We believe there are four key actions you should consider today:

  1. Capitalise on the expected increase in digital adoption: There has never been a more opportune time to launch self-service capability powered by a Chatbot. We recommend taking an approach inspired by lean principles. Prove value early by starting with a small-scale pilot, generate early wins to build momentum, rapidly test and experiment and have the courage to pivot. This will help to make sure you can deliver now when your customers need you most.
  2. Be targeted in your use of Chatbots: AI and Chatbot capabilities should be focused on standard, repeatable processes and have the ability to route requests to the appropriate people ensuring the human side of interactions are not lost.
  3. Think holistically across your channels: It is important to think in terms of end-to-end journeys and all potential customer touchpoints. Simply addressing single customer pain points may not resolve the immediate issue and could exacerbate the problem by causing a downstream impact on another channel.
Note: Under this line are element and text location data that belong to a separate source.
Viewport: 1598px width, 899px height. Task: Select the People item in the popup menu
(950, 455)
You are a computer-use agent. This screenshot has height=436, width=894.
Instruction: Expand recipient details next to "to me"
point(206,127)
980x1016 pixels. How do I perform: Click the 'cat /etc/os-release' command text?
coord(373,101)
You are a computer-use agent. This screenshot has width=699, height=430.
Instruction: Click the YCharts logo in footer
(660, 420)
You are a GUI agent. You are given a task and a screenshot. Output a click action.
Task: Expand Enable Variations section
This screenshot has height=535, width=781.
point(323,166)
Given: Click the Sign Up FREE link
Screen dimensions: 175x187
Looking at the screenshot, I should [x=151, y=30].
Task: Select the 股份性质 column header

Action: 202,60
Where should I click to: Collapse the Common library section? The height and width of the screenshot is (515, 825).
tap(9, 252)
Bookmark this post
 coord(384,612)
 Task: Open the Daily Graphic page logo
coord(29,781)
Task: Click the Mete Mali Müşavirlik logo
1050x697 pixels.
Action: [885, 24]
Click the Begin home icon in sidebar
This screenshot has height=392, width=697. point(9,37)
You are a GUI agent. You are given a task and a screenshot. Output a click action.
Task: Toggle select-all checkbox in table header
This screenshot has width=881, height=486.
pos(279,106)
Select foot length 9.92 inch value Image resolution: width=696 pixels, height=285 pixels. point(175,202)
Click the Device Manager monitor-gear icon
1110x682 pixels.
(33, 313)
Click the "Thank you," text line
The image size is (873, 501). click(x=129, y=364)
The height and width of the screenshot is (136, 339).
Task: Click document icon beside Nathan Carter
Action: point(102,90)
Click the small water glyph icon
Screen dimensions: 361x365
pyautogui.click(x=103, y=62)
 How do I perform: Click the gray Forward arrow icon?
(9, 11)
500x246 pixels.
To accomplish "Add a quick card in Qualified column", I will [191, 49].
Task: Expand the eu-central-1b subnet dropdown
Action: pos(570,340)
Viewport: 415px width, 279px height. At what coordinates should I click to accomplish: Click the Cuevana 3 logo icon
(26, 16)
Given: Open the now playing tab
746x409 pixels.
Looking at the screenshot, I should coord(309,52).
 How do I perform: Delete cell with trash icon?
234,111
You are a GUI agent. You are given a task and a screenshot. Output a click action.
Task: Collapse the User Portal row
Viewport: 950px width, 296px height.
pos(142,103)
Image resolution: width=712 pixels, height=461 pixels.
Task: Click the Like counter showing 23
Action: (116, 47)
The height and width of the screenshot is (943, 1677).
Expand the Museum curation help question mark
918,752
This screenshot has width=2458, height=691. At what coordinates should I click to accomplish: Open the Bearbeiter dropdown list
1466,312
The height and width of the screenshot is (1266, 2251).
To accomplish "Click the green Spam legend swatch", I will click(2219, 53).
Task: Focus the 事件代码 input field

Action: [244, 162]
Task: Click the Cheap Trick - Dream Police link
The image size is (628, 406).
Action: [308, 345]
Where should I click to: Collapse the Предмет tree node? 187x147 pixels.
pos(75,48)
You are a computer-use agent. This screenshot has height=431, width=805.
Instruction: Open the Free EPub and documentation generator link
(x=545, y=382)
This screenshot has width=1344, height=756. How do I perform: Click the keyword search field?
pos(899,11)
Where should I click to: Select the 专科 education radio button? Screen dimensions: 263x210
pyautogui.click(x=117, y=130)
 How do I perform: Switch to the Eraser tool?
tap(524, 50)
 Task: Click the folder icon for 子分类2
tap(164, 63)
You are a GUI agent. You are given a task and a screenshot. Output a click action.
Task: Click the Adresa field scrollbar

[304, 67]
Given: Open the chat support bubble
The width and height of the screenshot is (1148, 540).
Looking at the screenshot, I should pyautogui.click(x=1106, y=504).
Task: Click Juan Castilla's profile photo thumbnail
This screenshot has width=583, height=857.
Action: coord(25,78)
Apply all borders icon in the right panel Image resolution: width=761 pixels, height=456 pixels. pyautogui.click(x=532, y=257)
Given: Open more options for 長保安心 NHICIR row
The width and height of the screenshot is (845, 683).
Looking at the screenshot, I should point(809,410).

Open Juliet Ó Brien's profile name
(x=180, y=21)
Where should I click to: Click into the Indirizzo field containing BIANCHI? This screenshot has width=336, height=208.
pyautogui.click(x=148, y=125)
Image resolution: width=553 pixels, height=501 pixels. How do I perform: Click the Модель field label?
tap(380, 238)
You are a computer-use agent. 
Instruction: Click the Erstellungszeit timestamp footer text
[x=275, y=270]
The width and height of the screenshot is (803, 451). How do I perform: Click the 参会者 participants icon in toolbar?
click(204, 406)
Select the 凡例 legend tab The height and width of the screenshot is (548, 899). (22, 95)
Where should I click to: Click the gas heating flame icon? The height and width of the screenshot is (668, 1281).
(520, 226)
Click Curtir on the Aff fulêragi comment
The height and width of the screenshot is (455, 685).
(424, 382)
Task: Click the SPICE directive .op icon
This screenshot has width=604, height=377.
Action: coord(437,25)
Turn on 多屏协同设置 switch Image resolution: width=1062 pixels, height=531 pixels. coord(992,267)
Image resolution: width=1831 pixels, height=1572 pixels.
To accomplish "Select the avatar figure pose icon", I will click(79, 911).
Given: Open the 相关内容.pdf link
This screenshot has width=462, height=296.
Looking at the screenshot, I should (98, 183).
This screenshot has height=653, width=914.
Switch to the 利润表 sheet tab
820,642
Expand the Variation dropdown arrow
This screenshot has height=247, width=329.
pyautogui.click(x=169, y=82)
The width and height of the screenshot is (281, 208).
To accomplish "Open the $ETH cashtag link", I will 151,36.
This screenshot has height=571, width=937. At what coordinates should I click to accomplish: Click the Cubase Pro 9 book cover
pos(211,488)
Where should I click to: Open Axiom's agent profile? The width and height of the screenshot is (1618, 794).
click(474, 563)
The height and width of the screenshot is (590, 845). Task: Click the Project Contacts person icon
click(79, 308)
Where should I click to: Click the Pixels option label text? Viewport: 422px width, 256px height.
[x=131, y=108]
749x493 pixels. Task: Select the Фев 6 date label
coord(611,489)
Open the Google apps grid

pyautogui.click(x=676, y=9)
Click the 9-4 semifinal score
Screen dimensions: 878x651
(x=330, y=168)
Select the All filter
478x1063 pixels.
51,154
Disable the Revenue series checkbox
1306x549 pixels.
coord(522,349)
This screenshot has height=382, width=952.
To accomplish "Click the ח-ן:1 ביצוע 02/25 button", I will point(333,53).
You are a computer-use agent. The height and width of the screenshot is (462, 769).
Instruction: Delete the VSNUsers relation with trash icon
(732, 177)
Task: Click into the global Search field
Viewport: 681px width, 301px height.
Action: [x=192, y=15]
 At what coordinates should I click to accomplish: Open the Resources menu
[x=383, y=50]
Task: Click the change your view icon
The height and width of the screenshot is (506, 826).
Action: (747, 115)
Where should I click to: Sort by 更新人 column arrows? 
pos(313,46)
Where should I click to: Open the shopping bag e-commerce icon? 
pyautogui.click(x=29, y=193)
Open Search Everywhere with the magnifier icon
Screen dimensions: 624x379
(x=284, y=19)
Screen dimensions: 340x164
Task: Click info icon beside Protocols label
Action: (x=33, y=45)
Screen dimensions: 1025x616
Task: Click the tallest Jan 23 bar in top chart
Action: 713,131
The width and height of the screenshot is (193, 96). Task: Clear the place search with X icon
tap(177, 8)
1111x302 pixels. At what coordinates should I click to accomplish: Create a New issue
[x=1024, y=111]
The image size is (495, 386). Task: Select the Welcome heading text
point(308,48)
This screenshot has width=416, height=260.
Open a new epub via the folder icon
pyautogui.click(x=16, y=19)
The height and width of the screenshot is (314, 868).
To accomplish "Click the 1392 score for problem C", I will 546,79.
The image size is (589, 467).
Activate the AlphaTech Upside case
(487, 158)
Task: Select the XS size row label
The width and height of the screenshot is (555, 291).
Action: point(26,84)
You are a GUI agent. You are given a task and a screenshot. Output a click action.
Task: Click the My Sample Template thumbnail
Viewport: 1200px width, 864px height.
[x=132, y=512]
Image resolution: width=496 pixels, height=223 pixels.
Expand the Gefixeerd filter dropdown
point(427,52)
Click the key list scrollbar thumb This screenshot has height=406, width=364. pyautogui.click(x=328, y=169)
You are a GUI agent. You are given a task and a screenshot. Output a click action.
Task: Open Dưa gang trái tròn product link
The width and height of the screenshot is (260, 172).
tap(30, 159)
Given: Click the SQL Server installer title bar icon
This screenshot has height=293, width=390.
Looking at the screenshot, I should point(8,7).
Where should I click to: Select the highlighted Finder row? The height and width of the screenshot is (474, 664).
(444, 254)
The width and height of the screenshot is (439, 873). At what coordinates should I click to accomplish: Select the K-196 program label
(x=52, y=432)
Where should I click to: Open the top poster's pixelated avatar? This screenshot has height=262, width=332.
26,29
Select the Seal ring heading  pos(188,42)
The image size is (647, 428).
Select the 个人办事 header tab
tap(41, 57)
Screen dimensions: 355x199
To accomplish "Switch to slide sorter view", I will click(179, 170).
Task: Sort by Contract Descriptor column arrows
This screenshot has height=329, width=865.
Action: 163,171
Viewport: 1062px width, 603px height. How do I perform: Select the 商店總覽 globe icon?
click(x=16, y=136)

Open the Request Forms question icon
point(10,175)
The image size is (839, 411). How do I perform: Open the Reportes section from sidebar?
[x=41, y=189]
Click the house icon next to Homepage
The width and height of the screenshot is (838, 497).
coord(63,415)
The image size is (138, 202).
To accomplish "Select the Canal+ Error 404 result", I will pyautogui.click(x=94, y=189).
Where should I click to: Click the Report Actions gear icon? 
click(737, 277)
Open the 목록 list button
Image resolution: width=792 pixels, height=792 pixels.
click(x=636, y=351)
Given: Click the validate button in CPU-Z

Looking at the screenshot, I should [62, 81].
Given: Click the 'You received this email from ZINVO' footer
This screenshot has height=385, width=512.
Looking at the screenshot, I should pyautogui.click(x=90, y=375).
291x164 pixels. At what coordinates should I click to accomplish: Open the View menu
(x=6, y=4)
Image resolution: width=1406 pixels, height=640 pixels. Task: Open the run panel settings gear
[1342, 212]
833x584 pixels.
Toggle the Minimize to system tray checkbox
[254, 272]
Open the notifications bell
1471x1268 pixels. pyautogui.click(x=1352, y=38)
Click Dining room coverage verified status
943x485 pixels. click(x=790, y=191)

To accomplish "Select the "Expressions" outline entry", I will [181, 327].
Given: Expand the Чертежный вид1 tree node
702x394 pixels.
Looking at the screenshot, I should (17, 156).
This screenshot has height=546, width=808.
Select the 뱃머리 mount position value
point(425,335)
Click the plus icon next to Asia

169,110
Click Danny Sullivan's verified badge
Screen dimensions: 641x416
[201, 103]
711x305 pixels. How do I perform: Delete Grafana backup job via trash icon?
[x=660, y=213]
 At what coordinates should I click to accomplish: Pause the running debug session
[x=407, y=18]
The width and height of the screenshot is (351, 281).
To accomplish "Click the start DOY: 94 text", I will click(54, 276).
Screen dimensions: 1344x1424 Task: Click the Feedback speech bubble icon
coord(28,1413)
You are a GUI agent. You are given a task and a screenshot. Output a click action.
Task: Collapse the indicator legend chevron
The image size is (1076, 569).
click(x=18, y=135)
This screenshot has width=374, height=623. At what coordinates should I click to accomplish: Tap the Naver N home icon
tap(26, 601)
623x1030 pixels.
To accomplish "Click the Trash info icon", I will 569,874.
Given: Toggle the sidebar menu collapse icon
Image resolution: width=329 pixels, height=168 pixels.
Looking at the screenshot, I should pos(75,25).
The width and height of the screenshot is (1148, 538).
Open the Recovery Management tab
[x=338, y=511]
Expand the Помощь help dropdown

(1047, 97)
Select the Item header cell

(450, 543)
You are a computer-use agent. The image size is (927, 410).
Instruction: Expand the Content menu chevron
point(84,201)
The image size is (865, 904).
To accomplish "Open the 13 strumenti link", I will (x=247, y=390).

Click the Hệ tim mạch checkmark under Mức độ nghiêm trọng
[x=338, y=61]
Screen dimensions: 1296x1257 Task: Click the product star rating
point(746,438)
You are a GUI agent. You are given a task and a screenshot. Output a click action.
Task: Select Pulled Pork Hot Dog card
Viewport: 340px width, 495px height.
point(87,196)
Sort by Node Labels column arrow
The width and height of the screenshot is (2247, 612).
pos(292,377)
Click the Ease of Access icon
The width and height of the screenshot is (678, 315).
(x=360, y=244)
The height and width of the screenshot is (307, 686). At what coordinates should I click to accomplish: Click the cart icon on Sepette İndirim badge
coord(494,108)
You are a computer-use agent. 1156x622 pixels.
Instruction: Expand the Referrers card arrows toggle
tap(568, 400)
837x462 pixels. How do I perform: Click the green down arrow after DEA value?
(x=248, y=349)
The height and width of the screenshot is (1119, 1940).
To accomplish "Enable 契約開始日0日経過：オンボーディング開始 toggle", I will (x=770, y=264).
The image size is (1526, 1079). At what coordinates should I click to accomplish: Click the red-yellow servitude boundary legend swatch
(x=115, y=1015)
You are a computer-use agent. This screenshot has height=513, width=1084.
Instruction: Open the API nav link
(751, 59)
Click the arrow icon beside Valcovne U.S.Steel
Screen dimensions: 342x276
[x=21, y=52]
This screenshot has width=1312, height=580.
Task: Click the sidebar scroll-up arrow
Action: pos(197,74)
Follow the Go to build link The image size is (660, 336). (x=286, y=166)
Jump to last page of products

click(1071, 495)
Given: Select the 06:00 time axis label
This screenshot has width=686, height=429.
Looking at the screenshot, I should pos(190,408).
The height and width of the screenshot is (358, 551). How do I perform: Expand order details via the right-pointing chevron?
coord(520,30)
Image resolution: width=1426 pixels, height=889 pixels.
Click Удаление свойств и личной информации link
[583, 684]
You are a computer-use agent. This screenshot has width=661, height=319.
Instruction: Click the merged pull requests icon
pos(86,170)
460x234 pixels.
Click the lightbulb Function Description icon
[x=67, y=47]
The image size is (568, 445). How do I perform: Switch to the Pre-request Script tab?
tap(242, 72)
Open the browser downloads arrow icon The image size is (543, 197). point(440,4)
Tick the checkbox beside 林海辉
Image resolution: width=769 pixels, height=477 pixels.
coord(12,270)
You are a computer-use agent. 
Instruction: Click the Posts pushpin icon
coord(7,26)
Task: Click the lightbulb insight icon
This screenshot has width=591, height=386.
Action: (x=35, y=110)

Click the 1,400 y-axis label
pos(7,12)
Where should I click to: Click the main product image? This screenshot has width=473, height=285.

  4. Think convenience:  This ties back to our proposition blog but you have to think about how to make your products and services convenient to your prospects or customers.  Linking display ads to Facebook messenger to complete the shopping experience may suit some of your customers but not all.  You will most likely have multiple ways to interact with your customer across and between your channels, but this needs to be designed in an efficient and cost effective way.
Conclusion

As customers migrate to the use of digital and as our world becomes more unpredictable, the human side of channels has never been so important. Wearables, web chat, messaging, conversational bots, and many other digital channels have lowered the cost to serve, driven immediacy and increased service levels. Ultimately, the success of digital channels in serving and interacting with customers will depend on genuine human connections as much as functional performance.